-------- 提供本文

新しい植物の分類体系APG(被子植物系統研究グループ)分類について教えてください
Q:
分類体系が、新エングラー体系からAPGに変化したのはなぜですか。
A:
1735年、スウェーデンのリンネ(Carl Linnaeus)は、当時知られていた植物を雄しべの数を目印として数とつき方が異なる24のグループに分類しました。リンネはグループ化する最少の単位を[種]とし[二名法]を確立し、今日でも生物の分類上の種の識別にはこの考え方が継承されています。
フランス革命の1789年ころ、フランスのドゥ・ジュシュー(A.L.de Jussieu)らは、かたち(形態)がよく似ている種を同じグループとしてまとめる[自然分類法]を提唱し、以後これが植物分類法の主流になりました。
1859年ダーウィン(Charles Robert Darwin)の『種の起源』で進化論が示されました。生物にふさわしい分類法は進化の道筋(これを[系統]という)を反映したものであるべきという[系統分類法]が目標となり、形態と系統で分類するエングラー(H.G.A.Engler)の分類体系がドイツや日本など世界各地で使われました。
近年DNA塩基配列に基づく系統解析の技術が高まり、これまでの分類とは異なる系統関係があらゆる生物種で示されるようになりました。植物においても細胞の核や葉緑体に存在する遺伝情報(DNA)の分析が可能になり、植物の系統解析の研究は急速に進展しています。
リンネが『自然の体系』を著した時から280年を経て、分類される植物も25万種を超えました。また、地域固有性も高いために国際協力が必要となり体制づくりがすすめられました。これはAPG(Angiosperm Phylogeny Group被子植物系統研究グループ)と称し、多数の植物学者による植物の分類体系が1998年に発表されました。その後情報量の増加により、不明確だった分類群を明確にしつつAPGII(2003年)、APGIII(2009年)が発表されました。
以上より今日ではAPG分類が広く受け入れられています。

----------------
-------- 抜粋記録

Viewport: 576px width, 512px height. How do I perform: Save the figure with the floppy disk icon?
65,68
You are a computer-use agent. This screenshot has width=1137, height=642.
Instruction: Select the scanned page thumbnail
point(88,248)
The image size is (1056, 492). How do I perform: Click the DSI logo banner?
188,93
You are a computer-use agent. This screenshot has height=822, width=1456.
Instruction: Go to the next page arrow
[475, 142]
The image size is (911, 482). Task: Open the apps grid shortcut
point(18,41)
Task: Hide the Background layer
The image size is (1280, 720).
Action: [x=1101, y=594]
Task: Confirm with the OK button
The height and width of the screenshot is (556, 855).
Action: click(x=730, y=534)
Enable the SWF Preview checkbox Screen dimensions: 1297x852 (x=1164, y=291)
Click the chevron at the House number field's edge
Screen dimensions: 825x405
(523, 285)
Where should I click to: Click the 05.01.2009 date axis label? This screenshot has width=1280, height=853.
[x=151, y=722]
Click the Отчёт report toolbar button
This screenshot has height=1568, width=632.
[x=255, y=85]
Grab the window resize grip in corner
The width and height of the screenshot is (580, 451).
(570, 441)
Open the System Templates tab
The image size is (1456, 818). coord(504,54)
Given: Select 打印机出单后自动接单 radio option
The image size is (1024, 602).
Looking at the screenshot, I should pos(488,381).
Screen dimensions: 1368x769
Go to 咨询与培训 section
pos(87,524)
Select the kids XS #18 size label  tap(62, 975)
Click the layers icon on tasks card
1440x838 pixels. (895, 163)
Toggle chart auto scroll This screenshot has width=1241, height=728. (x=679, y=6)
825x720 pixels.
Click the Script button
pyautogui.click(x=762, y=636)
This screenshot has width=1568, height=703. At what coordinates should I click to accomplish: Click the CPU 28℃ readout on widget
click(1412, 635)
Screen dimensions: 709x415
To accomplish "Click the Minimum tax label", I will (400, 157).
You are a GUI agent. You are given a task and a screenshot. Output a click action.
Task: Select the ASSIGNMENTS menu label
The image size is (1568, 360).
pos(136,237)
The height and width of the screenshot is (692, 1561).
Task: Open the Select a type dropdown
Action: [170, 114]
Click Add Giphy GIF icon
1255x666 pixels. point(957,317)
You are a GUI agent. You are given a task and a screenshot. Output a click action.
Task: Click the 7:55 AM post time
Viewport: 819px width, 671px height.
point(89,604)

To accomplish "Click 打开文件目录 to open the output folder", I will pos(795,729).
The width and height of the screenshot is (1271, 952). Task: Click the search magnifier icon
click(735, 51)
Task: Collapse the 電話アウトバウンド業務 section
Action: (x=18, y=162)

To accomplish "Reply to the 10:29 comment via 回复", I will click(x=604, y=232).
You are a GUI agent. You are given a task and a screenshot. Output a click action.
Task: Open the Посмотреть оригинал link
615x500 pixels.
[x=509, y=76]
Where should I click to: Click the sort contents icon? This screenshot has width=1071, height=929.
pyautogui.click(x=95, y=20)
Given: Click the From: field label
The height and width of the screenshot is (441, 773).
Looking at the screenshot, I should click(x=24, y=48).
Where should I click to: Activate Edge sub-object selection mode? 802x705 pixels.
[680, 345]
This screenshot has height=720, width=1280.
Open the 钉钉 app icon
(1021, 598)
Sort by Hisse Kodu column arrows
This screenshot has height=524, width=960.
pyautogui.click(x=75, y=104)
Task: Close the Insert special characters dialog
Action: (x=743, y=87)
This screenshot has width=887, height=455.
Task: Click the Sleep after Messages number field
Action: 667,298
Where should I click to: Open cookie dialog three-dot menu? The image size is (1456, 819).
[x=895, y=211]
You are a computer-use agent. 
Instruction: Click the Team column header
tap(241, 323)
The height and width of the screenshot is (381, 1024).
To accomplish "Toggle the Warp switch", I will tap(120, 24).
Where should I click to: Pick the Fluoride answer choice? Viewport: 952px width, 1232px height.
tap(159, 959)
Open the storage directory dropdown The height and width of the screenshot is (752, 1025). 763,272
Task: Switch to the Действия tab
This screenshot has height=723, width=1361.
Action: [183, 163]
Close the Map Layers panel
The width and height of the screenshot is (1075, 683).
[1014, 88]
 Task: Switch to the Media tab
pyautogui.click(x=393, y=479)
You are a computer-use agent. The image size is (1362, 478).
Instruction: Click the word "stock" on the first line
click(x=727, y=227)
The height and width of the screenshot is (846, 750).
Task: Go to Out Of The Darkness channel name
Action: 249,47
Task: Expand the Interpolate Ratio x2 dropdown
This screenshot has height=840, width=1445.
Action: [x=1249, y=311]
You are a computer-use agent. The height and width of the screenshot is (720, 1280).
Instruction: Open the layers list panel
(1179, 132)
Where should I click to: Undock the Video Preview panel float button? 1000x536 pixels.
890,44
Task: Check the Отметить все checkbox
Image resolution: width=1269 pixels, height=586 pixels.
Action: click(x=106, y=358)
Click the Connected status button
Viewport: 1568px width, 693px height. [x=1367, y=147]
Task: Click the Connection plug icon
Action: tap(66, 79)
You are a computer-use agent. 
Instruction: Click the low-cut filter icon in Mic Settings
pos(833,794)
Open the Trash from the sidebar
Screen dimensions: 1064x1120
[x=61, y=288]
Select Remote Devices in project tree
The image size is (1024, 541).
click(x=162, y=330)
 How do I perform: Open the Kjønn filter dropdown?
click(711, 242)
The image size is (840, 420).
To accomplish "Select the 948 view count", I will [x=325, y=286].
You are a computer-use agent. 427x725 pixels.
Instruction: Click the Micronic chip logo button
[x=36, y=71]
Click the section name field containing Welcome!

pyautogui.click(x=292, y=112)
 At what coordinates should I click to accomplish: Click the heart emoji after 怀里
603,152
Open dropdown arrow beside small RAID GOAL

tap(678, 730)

----------------

- [必要な作業] 植物の分類体系についての本文のうち、「新しい植物の分類体系APG(被子植物系統研究グループ)分類について教えてください」から始まり「物分類法の主流になりました。」で終わる部分を、一字も変えずに書き出してください。 この一覧は作業には使いません。

- [作業結果]
新しい植物の分類体系APG(被子植物系統研究グループ)分類について教えてください
Q:
分類体系が、新エングラー体系からAPGに変化したのはなぜですか。
A:
1735年、スウェーデンのリンネ(Carl Linnaeus)は、当時知られていた植物を雄しべの数を目印として数とつき方が異なる24のグループに分類しました。リンネはグループ化する最少の単位を[種]とし[二名法]を確立し、今日でも生物の分類上の種の識別にはこの考え方が継承されています。
フランス革命の1789年ころ、フランスのドゥ・ジュシュー(A.L.de Jussieu)らは、かたち(形態)がよく似ている種を同じグループとしてまとめる[自然分類法]を提唱し、以後これが植物分類法の主流になりました。